Set the records down again, exactly, without their images.

=-=-=

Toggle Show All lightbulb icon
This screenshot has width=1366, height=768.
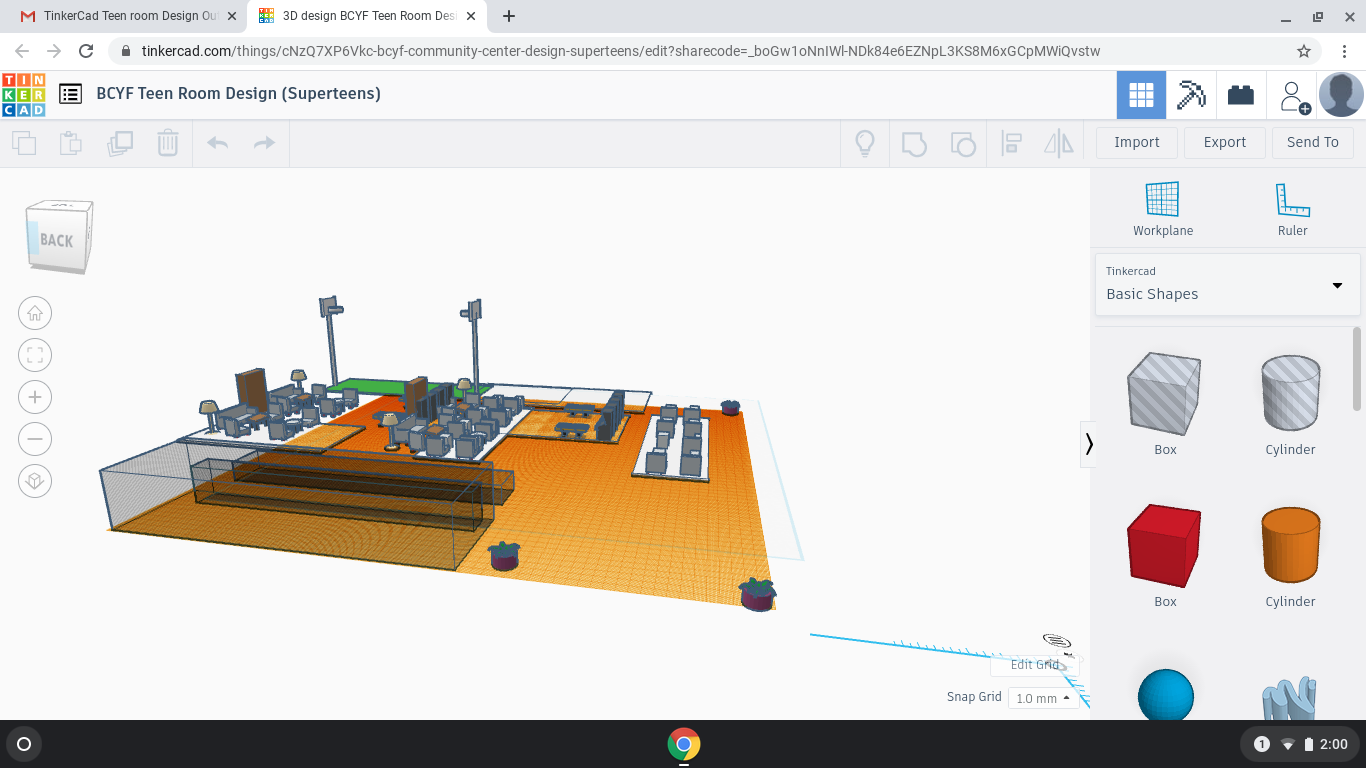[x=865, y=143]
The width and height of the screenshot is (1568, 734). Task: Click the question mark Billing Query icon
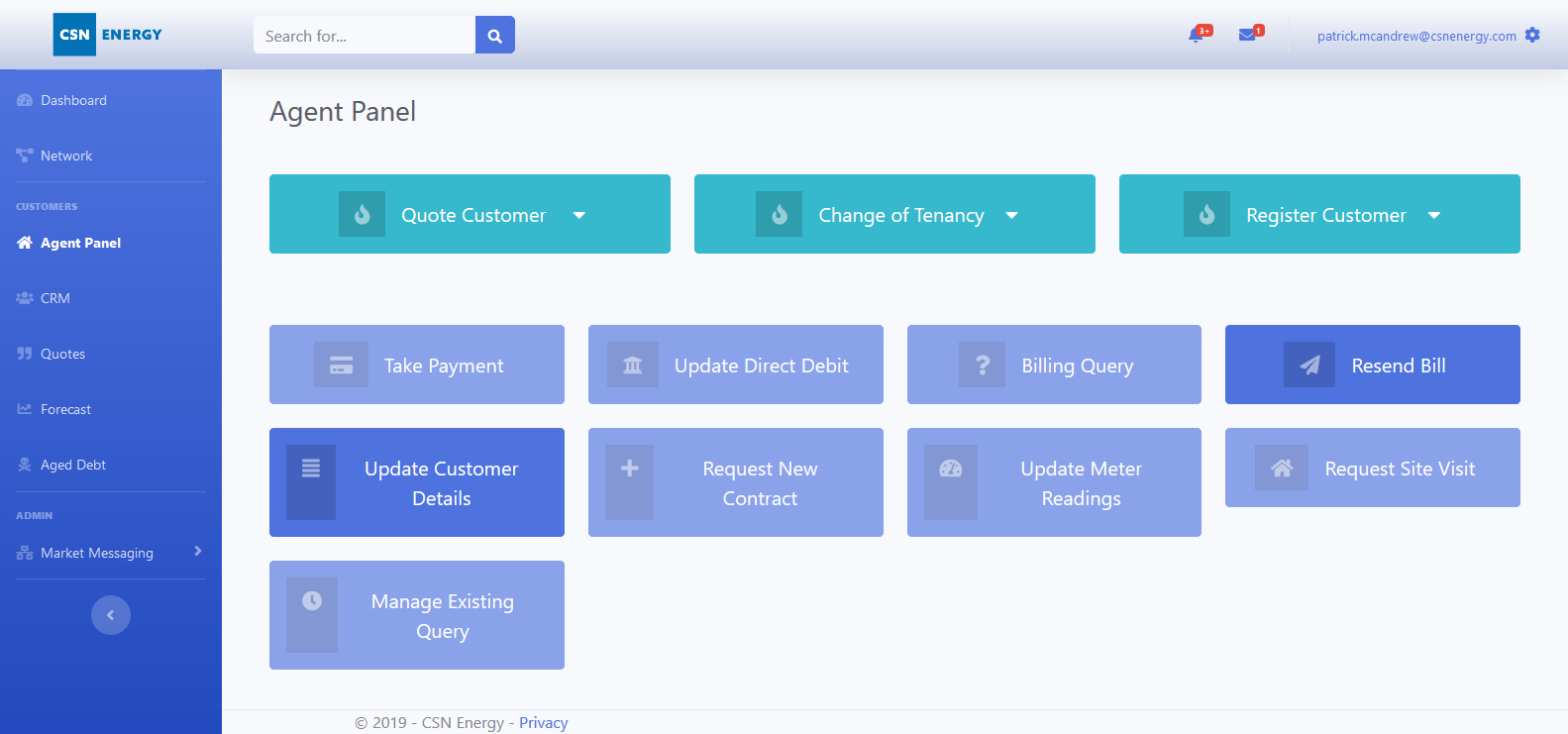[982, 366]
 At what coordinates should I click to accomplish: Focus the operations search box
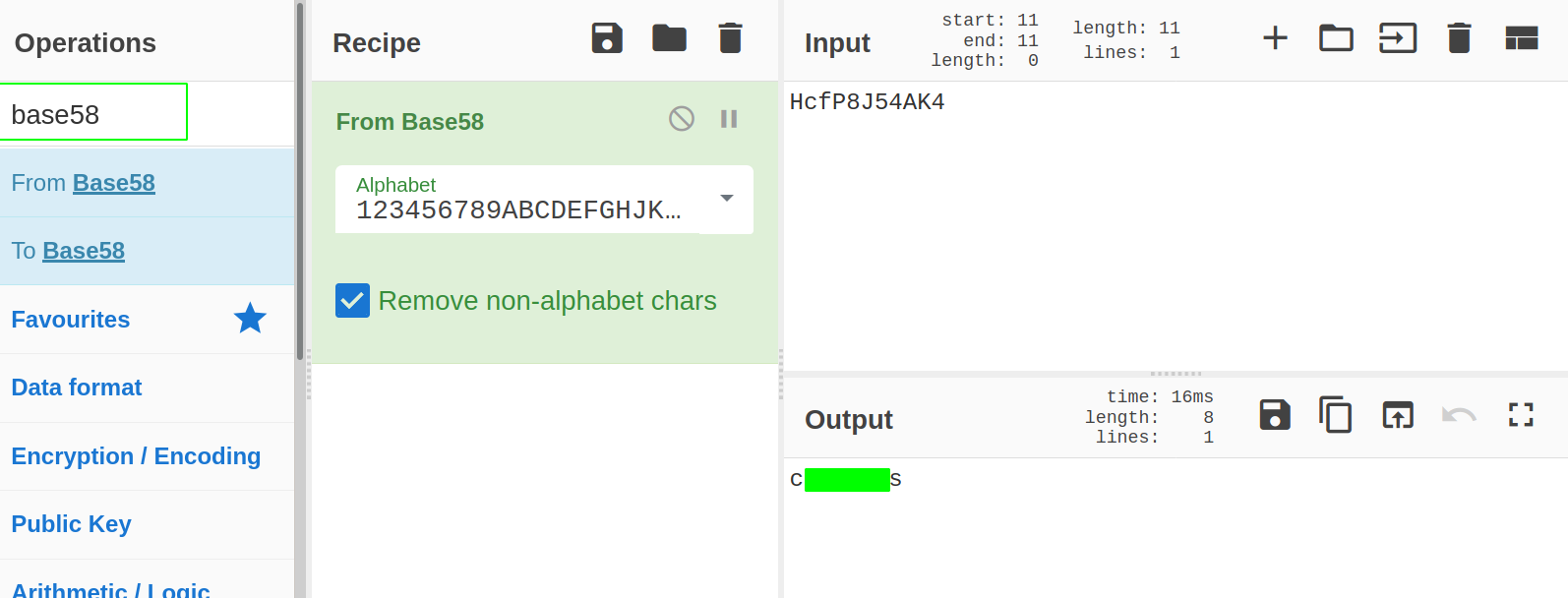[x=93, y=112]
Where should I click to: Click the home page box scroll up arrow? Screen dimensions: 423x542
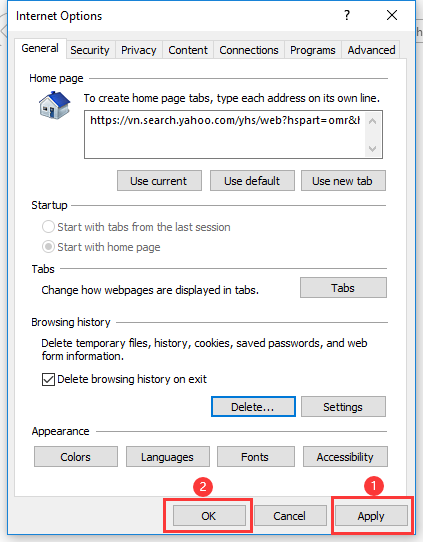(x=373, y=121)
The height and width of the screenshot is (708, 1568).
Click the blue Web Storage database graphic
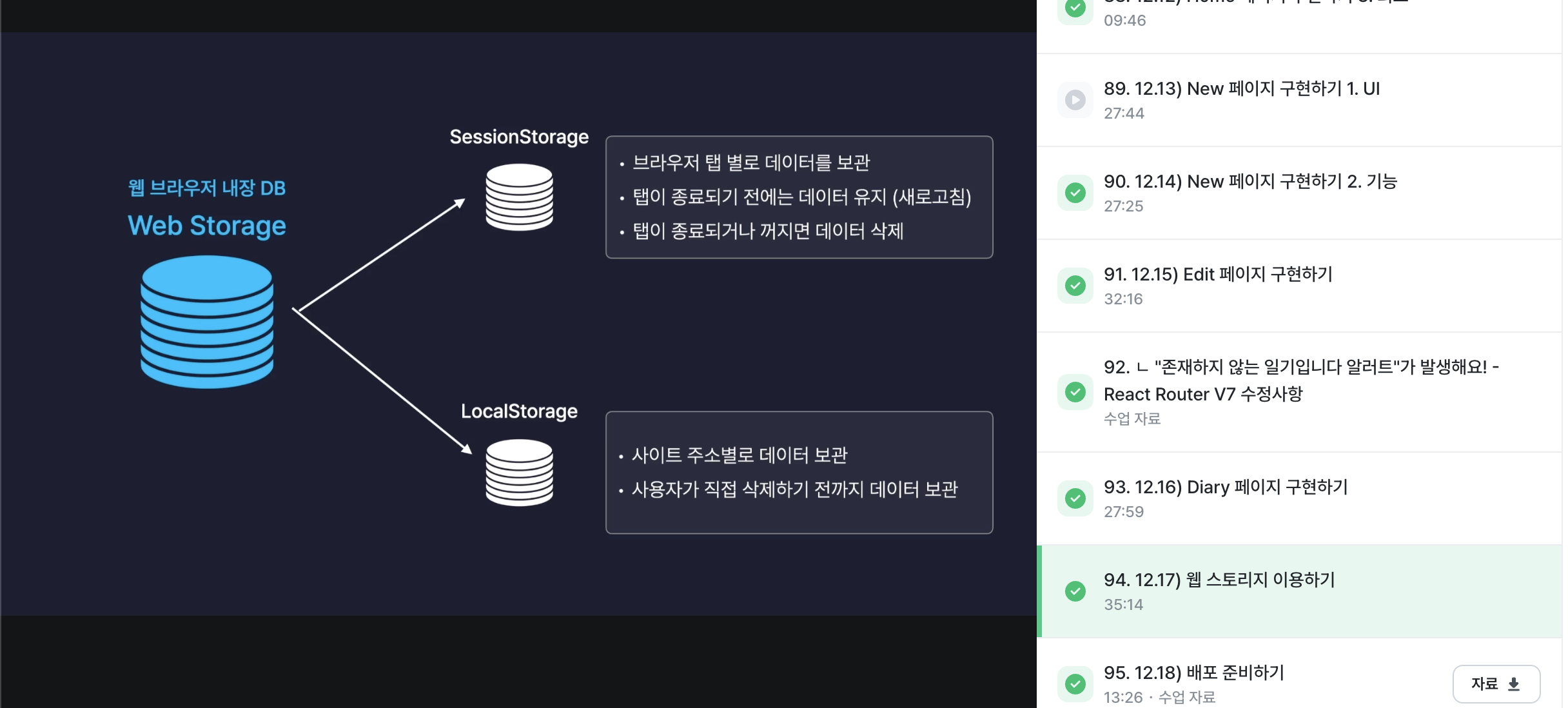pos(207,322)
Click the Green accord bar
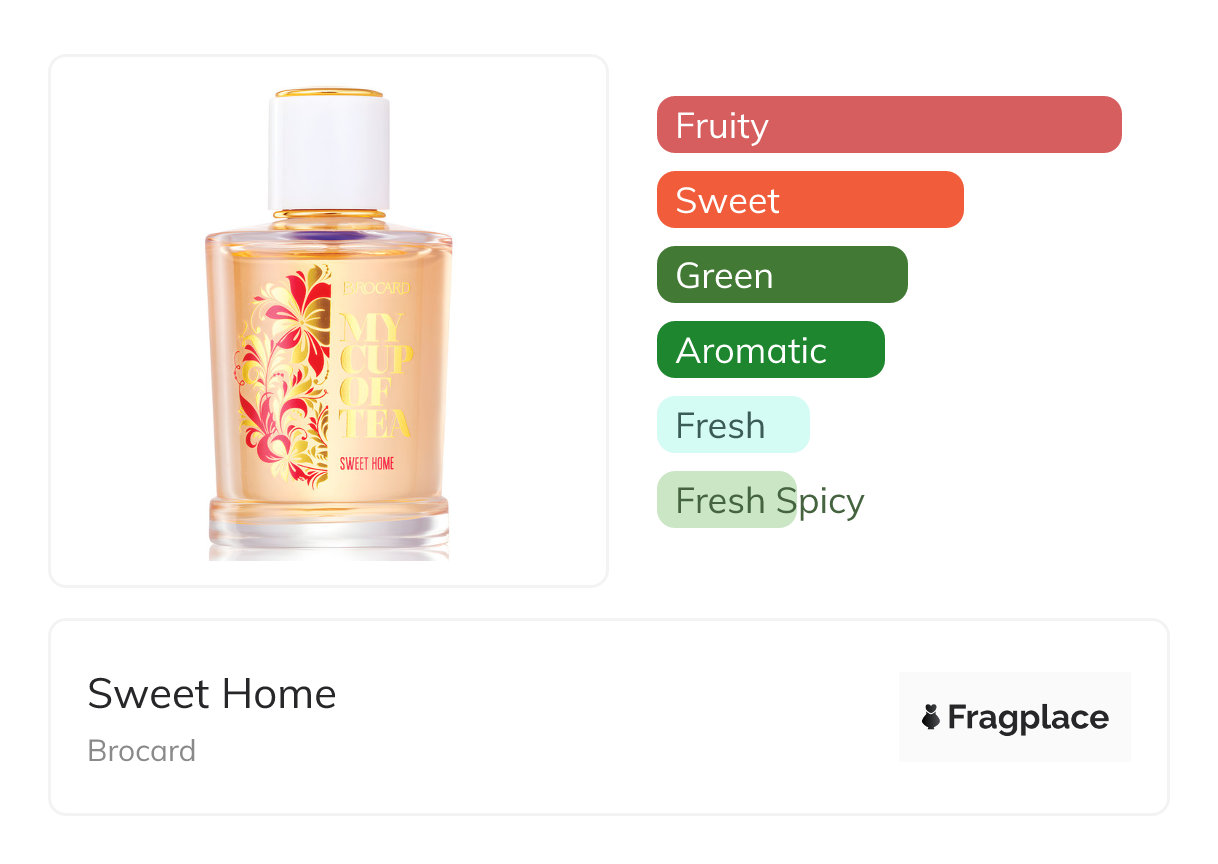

=-=-=

• Expected output
Toggle Show All lightbulb icon
This screenshot has width=1366, height=768.
[x=865, y=143]
The width and height of the screenshot is (1568, 734). Task: Click the question mark Billing Query icon
[982, 366]
 At what coordinates should I click to accomplish: Focus the operations search box
[x=93, y=112]
Where should I click to: Click the home page box scroll up arrow? Screen dimensions: 423x542
(x=373, y=121)
The height and width of the screenshot is (708, 1568).
Click the blue Web Storage database graphic
pos(207,322)
Click the Green accord bar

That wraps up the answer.